- Задание 1 -
Перепишите, пожалуйста, без изменений строки из записей, начиная со строки с «Pennerley (126, 1431)» и заканчивая строкой с «Dewi is located at coordinates (796, 622).» включительно.

Достоевский и Ницше | страница 49
Теперь вопрос: если мысль Раскольникова столь оригинальна, что решительно никому, кроме его творца, не приходила в голову, зачем было Достоевскому вооружаться против нее? Для чего копья ломать? С кем борется Достоевский? Ответ: с собой и только с самим собой. Он один во всем мире позавидовал нравственному величию преступника – и, не смея прямо высказать свои настоящие мысли, создавал для них разного рода «обстановки». Сперва он выразил в «Записках из мертвого дома» свое преклонение пред каторжниками в такой форме, что соблазнил к нему самых «добрых» и чутких людей. Потом подставил под понятие народа каторжников. Потом всю жизнь воевал с теоретическими отступниками «добра», хотя во всемирной литературе был всего один такой теоретик – сам Достоевский. Ведь если бы в самом деле задача Достоевского сводилась к борьбе со злом, то он должен был бы себя превосходно чувствовать. Кто из его товарищей по перу не имел такой же задачи? Но у Достоевского была своя, оригинальная, очень оригинальная идея. Борясь со злом, он выдвигал в его защиту такие аргументы, о которых оно и мечтать никогда не смело. Сама совесть взяла на себя дело зла!.. Мысль, лежащая в основе статьи Раскольникова, развита подробно и в иной форме у Ницше, в его zur Genealogie der Moral, и еще прежде в Menschliches, Allzumenschliches. Я не хочу сказать, что Ницше заимствовал ее у Достоевского. Когда он писал свое «Menschliches Allzumenschliches», в Европе о Достоевском ничего не знали. Но можно с уверенностью утверждать, что никогда бы немецкий философ не дошел в «Genealogie der Moral» до такой смелости и откровенности в изложении, если бы не чувствовал за собой поддержки Достоевского.

- Представленные данные -
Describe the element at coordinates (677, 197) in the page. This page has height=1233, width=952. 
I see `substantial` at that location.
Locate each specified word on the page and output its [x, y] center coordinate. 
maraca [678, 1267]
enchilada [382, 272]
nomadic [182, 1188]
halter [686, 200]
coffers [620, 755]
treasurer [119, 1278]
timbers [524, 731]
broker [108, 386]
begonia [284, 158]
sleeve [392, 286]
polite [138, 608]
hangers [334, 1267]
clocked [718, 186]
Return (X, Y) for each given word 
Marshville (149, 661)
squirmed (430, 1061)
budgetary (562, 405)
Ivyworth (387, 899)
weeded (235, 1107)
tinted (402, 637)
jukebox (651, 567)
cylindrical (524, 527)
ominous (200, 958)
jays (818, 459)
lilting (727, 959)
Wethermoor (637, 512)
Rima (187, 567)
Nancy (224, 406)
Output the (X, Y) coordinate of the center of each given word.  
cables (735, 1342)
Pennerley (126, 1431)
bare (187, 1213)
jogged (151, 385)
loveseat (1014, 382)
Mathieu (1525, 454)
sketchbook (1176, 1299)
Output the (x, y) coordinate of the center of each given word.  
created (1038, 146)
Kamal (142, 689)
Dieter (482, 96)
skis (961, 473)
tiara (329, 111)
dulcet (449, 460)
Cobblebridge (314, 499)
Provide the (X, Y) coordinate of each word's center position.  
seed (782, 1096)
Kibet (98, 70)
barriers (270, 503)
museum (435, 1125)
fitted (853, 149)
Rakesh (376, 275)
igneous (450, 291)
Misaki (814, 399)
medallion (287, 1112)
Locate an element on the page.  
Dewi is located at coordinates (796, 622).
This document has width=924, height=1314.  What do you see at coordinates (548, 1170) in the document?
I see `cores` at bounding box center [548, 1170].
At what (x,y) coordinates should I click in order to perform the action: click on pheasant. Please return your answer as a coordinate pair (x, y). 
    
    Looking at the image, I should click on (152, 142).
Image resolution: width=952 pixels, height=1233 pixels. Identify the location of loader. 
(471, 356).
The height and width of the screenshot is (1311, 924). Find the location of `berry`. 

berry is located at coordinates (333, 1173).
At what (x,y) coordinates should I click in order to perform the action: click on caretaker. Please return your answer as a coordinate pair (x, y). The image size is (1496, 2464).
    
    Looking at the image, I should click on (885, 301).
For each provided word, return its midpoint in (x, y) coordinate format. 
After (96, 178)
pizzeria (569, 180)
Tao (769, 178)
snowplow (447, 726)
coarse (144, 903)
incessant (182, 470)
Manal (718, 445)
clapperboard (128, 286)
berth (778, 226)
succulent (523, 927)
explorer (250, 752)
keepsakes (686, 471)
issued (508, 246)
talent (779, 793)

- Задание 2 -
Что знали в Европе о Достоевском в то время, когда Ницше писал «Menschliches Allzumenschliches», согласно отрывку о Достоевском и Ницше?

- Решение 1 -
Pennerley (126, 1431)
bare (187, 1213)
jogged (151, 385)
loveseat (1014, 382)
Mathieu (1525, 454)
sketchbook (1176, 1299)
Output the (x, y) coordinate of the center of each given word.  
created (1038, 146)
Kamal (142, 689)
Dieter (482, 96)
skis (961, 473)
tiara (329, 111)
dulcet (449, 460)
Cobblebridge (314, 499)
Provide the (X, Y) coordinate of each word's center position.  
seed (782, 1096)
Kibet (98, 70)
barriers (270, 503)
museum (435, 1125)
fitted (853, 149)
Rakesh (376, 275)
igneous (450, 291)
Misaki (814, 399)
medallion (287, 1112)
Locate an element on the page.  
Dewi is located at coordinates (796, 622).

- Решение 2 -
В Европе о Достоевском тогда ничего не знали.